Although stops for the exhibition included three European venues—the Dulwich Gallery (where it opened in October 2012) followed by Holland’s Groninger Museum and Norway’s National Museum of Art, Architecture and Design in Oslo—plans were never made for a Canadian showing of the paintings. “The problem comes from the complexity of loans,” says Atanassova. “It’s usual for an exhibition to have only three stops because institutions and collectors rarely want to part with their masterpieces for any longer.”

Things changed when Europeans demonstrated an overwhelming response to Painting Canada. In London 41,000 visitors came to see the Dulwich show. The Royal Family was so impressed with the exhibition that the Prince and Princess Michael of Kent requested Atanassova take them on a private tour of it. In the Netherlands enthusiasm for the exhibition was equally intense: over 50,000 viewers took in what Atanassova describes as a summary of “what Canada is about.”

Overwhelmed by the enormity of the show’s success, its creators agreed to extend the loans of its painting to give it a Canadian homecoming. The McMichael, situated in the same landscape that inspired the Group of Seven–and where six of the painters are buried on the property–was the logical venue to play host.
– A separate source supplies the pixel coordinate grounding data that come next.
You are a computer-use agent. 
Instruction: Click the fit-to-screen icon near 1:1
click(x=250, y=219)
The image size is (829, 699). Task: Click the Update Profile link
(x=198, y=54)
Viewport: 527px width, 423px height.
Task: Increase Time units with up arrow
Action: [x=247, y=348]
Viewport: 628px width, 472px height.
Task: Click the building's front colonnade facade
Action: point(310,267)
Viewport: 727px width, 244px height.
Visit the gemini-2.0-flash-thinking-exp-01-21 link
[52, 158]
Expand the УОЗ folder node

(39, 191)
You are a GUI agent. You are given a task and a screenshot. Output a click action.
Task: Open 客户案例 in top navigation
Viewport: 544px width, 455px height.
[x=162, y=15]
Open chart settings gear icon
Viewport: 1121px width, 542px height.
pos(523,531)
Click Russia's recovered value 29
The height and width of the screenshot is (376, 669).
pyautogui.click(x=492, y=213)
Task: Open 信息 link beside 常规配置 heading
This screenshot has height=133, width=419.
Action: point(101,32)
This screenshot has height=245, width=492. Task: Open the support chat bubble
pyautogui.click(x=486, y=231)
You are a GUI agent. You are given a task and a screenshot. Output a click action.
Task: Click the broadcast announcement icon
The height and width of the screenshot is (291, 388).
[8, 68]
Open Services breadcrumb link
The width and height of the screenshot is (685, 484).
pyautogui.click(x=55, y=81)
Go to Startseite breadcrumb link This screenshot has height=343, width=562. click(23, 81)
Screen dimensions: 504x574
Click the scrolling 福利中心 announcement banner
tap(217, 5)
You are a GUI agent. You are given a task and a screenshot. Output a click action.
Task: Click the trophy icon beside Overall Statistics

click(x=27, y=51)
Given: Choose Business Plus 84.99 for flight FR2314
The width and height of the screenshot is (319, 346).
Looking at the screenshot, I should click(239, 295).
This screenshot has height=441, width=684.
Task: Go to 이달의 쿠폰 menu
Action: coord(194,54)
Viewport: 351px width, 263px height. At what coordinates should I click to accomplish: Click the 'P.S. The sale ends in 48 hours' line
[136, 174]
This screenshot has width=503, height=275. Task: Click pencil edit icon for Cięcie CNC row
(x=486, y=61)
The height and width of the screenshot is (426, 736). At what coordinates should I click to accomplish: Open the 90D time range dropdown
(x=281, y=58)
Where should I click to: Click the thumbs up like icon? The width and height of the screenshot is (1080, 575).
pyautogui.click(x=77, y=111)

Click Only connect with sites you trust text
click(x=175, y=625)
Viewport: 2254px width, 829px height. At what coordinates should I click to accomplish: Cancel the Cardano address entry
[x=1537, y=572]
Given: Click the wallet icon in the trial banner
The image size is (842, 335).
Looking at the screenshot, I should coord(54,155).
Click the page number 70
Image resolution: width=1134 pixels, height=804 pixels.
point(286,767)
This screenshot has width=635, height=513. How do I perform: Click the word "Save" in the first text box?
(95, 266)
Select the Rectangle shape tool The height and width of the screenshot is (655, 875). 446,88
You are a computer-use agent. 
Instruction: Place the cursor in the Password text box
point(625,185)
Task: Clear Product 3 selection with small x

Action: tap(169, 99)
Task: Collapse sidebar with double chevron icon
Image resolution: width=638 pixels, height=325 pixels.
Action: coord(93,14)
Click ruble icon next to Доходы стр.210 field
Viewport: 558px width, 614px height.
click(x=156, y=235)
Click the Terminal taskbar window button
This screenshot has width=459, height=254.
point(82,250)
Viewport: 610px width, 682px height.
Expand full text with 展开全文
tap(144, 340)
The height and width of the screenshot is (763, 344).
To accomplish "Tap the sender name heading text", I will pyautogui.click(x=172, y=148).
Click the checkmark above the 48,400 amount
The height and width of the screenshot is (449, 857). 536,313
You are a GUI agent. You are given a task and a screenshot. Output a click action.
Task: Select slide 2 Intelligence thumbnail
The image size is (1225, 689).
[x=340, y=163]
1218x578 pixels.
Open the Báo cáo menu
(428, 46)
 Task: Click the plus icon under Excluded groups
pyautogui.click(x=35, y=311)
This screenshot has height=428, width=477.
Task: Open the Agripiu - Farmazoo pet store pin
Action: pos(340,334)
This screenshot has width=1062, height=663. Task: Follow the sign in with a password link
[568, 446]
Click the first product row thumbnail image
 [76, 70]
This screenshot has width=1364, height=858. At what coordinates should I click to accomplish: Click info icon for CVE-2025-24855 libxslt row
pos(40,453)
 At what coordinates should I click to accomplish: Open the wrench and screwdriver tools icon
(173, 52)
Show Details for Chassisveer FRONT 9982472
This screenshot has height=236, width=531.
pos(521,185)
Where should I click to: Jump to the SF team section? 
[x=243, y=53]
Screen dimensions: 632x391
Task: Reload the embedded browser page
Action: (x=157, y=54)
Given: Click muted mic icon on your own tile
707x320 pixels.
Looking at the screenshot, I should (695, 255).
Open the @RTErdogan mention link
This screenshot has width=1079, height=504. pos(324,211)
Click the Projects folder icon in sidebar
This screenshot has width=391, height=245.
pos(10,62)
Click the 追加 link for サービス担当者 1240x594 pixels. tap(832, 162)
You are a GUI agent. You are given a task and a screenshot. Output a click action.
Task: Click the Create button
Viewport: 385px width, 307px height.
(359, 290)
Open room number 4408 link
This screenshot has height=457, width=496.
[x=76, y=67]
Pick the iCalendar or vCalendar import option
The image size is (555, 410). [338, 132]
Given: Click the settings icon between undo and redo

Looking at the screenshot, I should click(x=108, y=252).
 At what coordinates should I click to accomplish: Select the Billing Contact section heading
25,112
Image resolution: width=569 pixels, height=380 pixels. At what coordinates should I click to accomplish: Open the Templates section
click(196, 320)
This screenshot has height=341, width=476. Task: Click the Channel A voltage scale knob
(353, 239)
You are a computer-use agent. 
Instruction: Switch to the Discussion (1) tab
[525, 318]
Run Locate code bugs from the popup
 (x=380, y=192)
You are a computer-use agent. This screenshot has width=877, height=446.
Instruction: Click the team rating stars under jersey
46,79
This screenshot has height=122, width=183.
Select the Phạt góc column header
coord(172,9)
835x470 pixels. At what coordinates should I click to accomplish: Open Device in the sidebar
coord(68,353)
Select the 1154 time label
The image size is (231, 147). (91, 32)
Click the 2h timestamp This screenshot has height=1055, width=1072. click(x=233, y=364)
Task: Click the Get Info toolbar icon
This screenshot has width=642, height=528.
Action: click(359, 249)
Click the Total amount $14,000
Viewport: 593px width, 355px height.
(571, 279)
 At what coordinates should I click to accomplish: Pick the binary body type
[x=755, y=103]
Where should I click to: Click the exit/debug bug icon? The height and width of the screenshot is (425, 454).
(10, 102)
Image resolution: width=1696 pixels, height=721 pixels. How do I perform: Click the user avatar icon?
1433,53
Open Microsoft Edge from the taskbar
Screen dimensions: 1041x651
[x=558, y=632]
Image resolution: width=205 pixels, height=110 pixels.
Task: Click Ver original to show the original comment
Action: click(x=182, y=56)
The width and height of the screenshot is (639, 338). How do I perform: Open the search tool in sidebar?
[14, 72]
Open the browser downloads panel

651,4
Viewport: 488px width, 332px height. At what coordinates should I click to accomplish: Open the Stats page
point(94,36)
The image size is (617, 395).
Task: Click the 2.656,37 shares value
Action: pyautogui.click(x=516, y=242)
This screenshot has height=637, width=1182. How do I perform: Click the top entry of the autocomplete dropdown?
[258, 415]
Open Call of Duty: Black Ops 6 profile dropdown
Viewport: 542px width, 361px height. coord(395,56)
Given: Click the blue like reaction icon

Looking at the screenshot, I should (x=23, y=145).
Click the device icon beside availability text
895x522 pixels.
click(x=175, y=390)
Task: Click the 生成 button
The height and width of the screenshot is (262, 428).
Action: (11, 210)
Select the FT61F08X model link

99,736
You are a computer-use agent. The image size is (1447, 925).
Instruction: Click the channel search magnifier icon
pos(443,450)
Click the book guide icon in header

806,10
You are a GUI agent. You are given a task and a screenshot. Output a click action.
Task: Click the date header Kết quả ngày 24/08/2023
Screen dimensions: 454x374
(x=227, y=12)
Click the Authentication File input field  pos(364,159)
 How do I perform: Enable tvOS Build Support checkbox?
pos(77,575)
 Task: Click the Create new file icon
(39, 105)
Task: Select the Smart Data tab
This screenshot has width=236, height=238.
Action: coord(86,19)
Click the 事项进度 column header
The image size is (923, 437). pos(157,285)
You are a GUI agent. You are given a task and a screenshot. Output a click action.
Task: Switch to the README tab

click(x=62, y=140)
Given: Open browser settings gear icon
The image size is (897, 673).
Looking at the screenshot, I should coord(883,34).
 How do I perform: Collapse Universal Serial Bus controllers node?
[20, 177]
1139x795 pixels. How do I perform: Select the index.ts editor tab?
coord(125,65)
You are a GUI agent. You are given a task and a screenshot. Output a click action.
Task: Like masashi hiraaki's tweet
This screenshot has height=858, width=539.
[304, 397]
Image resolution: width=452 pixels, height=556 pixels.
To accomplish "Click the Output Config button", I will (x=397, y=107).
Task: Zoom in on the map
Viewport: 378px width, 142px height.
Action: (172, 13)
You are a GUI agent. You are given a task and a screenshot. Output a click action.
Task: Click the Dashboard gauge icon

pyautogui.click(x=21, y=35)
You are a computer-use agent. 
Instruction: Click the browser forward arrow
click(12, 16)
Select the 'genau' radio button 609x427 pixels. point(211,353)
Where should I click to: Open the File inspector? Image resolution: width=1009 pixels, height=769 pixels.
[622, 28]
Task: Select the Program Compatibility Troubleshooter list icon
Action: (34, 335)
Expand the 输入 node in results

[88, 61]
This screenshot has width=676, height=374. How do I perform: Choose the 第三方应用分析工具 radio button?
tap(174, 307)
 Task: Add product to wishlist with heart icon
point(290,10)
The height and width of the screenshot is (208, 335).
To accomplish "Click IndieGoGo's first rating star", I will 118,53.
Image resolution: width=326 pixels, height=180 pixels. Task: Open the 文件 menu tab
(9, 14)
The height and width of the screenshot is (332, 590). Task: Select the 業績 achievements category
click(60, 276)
But the show will have several features never shown in its previous stops. Atanassova’s curation emphasizes the relationship between the historic Wembley exhibition over 80 years ago and the Group of Seven’s most recent European showings by including press and archival images that juxtapose accounts of the 2011 European reception of the Group of Seven with their 1924-25 British visit.

Atanassova has also added previously unexhibited works to the McMichael presentation of Painting Canada. “The Group of Seven and Tom Thomson were known for their sketches,” says Atanassova. “But since they are mainly in private collections, it’s rare to see a sketch and canvas side by side. This is a once-in-a lifetime opportunity to see these works together.” Atanassova has also put on display paintings not shown in Europe as well as a range of personal artifacts and belongings from the Group of Seven on show, including paint-boxes, brushes, magazines, letters and diaries.

According to Atanassova, she feels pressure to make Canadians realize how much they owe to the Group of Seven. “Like the Impressionists, they broke the mold and revolutionized what it meant to paint,” she says. “They were models of how to conduct your life and to be different. It’s a model now woven into my psyche, into my vision of Canada.”